··· LISTED RECORDS
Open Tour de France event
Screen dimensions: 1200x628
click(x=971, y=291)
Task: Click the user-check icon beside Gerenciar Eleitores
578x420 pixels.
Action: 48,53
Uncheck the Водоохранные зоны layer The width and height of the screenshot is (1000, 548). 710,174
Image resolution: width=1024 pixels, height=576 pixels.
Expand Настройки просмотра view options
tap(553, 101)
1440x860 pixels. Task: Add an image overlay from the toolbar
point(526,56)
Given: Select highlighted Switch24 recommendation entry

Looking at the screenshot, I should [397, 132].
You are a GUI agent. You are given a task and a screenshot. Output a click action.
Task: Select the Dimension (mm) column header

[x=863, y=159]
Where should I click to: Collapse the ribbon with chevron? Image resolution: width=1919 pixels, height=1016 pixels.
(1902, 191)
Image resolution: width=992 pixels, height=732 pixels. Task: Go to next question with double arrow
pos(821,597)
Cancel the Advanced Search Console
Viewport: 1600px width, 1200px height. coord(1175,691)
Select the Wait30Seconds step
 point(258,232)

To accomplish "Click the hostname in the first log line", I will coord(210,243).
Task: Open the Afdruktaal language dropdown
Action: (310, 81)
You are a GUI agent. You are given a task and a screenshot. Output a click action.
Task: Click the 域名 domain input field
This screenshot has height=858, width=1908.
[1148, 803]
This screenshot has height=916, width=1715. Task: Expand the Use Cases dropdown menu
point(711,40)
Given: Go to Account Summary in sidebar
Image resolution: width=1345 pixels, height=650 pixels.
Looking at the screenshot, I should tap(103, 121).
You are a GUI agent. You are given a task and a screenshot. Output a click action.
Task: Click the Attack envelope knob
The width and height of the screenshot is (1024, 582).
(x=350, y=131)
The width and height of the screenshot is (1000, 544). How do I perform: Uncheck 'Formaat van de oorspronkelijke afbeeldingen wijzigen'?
······
TASK INSTRUCTIONS:
Every entry needs to be retyped exactly.

TASK RESPONSE:
Open Tour de France event
Screen dimensions: 1200x628
click(x=971, y=291)
Task: Click the user-check icon beside Gerenciar Eleitores
578x420 pixels.
Action: 48,53
Uncheck the Водоохранные зоны layer The width and height of the screenshot is (1000, 548). 710,174
Image resolution: width=1024 pixels, height=576 pixels.
Expand Настройки просмотра view options
tap(553, 101)
1440x860 pixels. Task: Add an image overlay from the toolbar
point(526,56)
Given: Select highlighted Switch24 recommendation entry

Looking at the screenshot, I should [397, 132].
You are a GUI agent. You are given a task and a screenshot. Output a click action.
Task: Select the Dimension (mm) column header

[x=863, y=159]
Where should I click to: Collapse the ribbon with chevron? Image resolution: width=1919 pixels, height=1016 pixels.
(1902, 191)
Image resolution: width=992 pixels, height=732 pixels. Task: Go to next question with double arrow
pos(821,597)
Cancel the Advanced Search Console
Viewport: 1600px width, 1200px height. coord(1175,691)
Select the Wait30Seconds step
 point(258,232)

To accomplish "Click the hostname in the first log line", I will coord(210,243).
Task: Open the Afdruktaal language dropdown
Action: (310, 81)
You are a GUI agent. You are given a task and a screenshot. Output a click action.
Task: Click the 域名 domain input field
This screenshot has height=858, width=1908.
[1148, 803]
This screenshot has height=916, width=1715. Task: Expand the Use Cases dropdown menu
point(711,40)
Given: Go to Account Summary in sidebar
Image resolution: width=1345 pixels, height=650 pixels.
Looking at the screenshot, I should tap(103, 121).
You are a GUI agent. You are given a task and a screenshot. Output a click action.
Task: Click the Attack envelope knob
The width and height of the screenshot is (1024, 582).
(x=350, y=131)
The width and height of the screenshot is (1000, 544). How do I perform: Uncheck 'Formaat van de oorspronkelijke afbeeldingen wijzigen'?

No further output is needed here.